ORLANDOGenetic "fingerprinting" of high-grade adult soft-tissue sarcomas by oligonucleotide array ("gene chip") analysis revealed a number of distinct tumor subsets and might help point to new therapeutic approaches, Robert G. Maki, MD, PhD, said at the 38th Annual Meeting of the American Society of Clinical Oncology (abstract 1611).
"For example, samples that show high expression of certain human growth factor receptors may be targets for imatinib(Drug information on imatinib) mesylate [Gleevec]," he commented.

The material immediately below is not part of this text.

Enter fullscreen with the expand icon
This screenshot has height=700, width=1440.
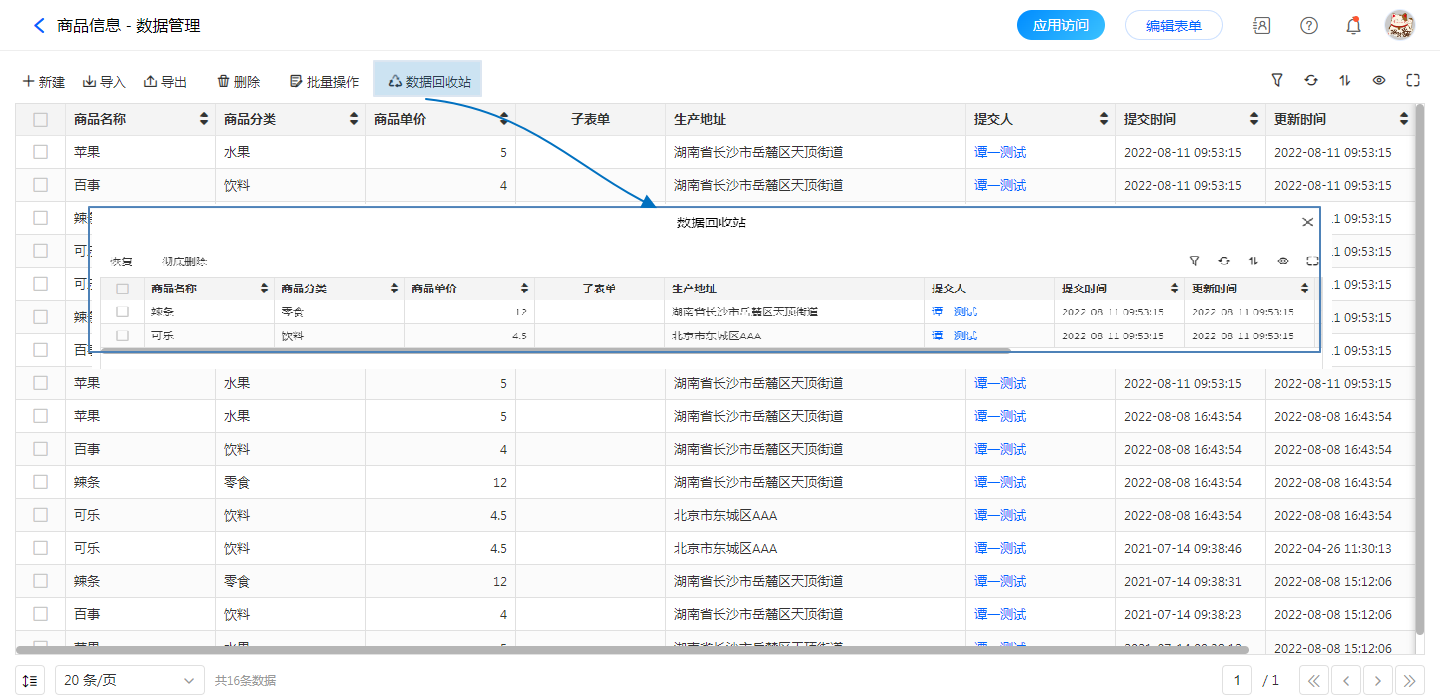coord(1413,81)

Dr. Maki, Dr. Neil Segal, and their colleagues from Memorial Sloan-Kettering Cancer Center used gene chips to examine the activity patterns of 12,500 genes in 51 samples of various adult soft-tissue sarcomas. Sarcomas, which constitute less than 1% of all cancers, are very hetereogenous, he said. Tissue diagnosis is critical. "You want to make sure you’re not dealing with epithelial cancer or something else," Dr. Maki said, adding that treatment does vary among different types of sarcoma.
"Genetic fingerprinting of adult sarcomas will be useful in cases where pathologists disagree about a diagnosis or when the appearance of tumor cells does not conclusively link them to a particular subtype," Dr. Maki said.
His presentation focused extensively on malignant fibrous histiocytoma (MFH), which has been something of a catchall diagnostic category for ambiguous sarcomas. The genetic fingerprinting showed that certain MFH sarcomas are, indeed, a distinct tumor subtype.
The researchers prepared complementary RNAs (cRNAs) from 51 high-grade adult soft-tissue sarcomas. These were hybridized to U95A Affymetrix gene chips, and difference values were generated corresponding to levels of expression of approximately 12,500 genes.
Cluster analysis was done using hierarchical clustering, and data were visualized by multidimensional scaling.